The v1.0.1 README now has an example.
Thank you, but it seems, that it is not simple example. Why is ti so difficult? Lots of code for such a simple example...
Can I do something like this:
var parser = require('parse5');
var html = '<p>blah</p>';
console.log(parser.parse(html));
and after console.log
receive the full DOM tree?
HTML5 does not contain any DOM implementation. So, you have to provide it. If you just need DOM tree:
var HTML5 = require('html5');
var jsdom = require('jsdom');
var DOMImplementation = jsdom.level(3).DOMImplementation;
var parser = new HTML5.DOMParser(new DOMImplementation());
var document = parser.parse('<p>I am a very small HTML document</p>');
console.log(document.getElementsByTagName("p")[0].textContent);
Also, take a look at SAXParser:
var HTML5 = require('html5');
var parser = new HTML5.SAXParser();
parser.contentHandler = {
startDocument: function() {},
endDocument: function() {},
startElement: function(uri, localName, qName, atts) {
console.log('Start of <' + localName + '> element');
},
endElement: function(uri, localName, qName) {
console.log('End of <' + localName + '> element');
},
characters: function(ch, start, length) {
console.log('Characters: ' + ch);
}
};
parser.parse('<p>I am a very small HTML document</p>');
Start of <html> element
Start of <head> element
End of <head> element
Start of <body> element
Start of <p> element
Characters: I am a very small HTML document
End of <p> element
End of <body> element
End of <html> element
Great! I think that SAXParser is that what I need!
BUT!
<p>I am a very small HTML document</p>
Where is the html
, head
element in the input etc?
Can I receive the info exactly about the input?
Where is the html, head element in the input etc?
Parser creates all these elements according to HTML spec (browsers do the same). You can use fragment parsing algorithm:
parser.parseFragment('<p>I am a very small HTML document</p>', 'body');
Fragment parsing was broken. I fixed it right now, so you need to pull latest change (still not sure i fixed the bug properly).
Can I receive the info exactly about the input?

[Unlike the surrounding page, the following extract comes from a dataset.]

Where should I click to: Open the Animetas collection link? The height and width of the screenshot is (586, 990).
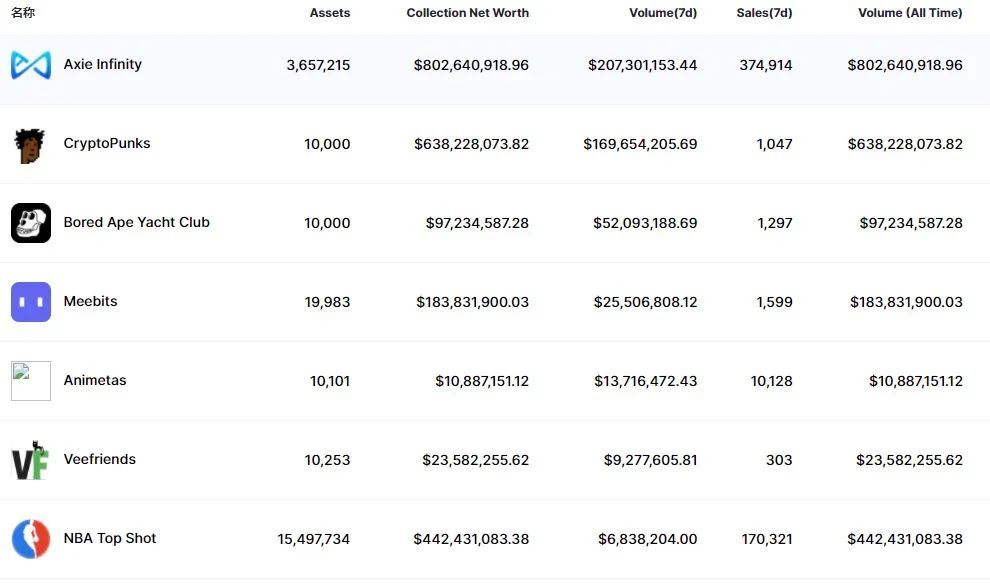pyautogui.click(x=94, y=380)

No, you receive repaired, well-formed output. This parser may create, forbid, reparent elements etc according to the HTML5 parsing specification.
var HTML5 = require('html5');
var parser = new HTML5.SAXParser();
parser.contentHandler = {
startDocument: function() {console.log('!!!!')},
endDocument: function() {console.log('????')},
startElement: function(uri, localName, qName, atts) {
console.log("qNAme == ", qName)
console.log(atts)
console.log('Start of <' + localName + '> element');
},
endElement: function(uri, localName, qName) {
console.log('End of <' + localName + '> element');
},
characters: function(ch, start, length) {
console.log('Characters: ' + ch);
}
};
parser.parseFragment('<p>I am a very small HTML document</p>', 'body');
This code doesn't work! I'm sorry ) Probably there is a silly mistake I haven't noticed! Can you help me?
Can you give the information about contentHandler
?
Now I know these ones startDocument
, endDocument
, startElement
, endElement
, characters
!
Are there anything else?
This code works. You should pull this fix: https://github.com/aredridel/html5/commit/4ff67be755fed8696c262f9c262da13c62d04c4d This is not available via npm.
Are there anything else?
No. There is a lexicalHandler
, that can handle comments, doctype, cdata sections. But this feature is not implemented yet (but it is very easy to do).
Are you going to do this?) And can you say an approximate date of the release with these changes?
I mean, it would be great if you could combine contentHandler
and lexicalHandler
into one Handler
!
This way, everybody will be able to create the DOM tree of HTML
code in manner as they want!
Start an issue for 'em -- this one's about docs! -- and we'll go from there.
And that fix is shipped in v1.0.3
Lexical handler now can be defined:
parser.lexicalHandler = {
comment: function(data) {
console.log('Comment: ' + data);
},
startDTD: function(name, publicIdentifier, systemIdentifier) {
console.log('Doctype: ' + name);
},
endDTD: function() {}
};
contentHandler is required, while lexicalHandler is optional.
http://www.saxproject.org/apidoc/org/xml/sax/ContentHandler.html http://www.saxproject.org/apidoc/org/xml/sax/ext/LexicalHandler.html
everybody will be able to create the DOM tree of HTML code in manner as they want!
Right. With SAXParser they are able.
Is it in v1.0.3?
Yep.
There's a lack of documentation, even the example of the README is outdated or isn't explained correctly.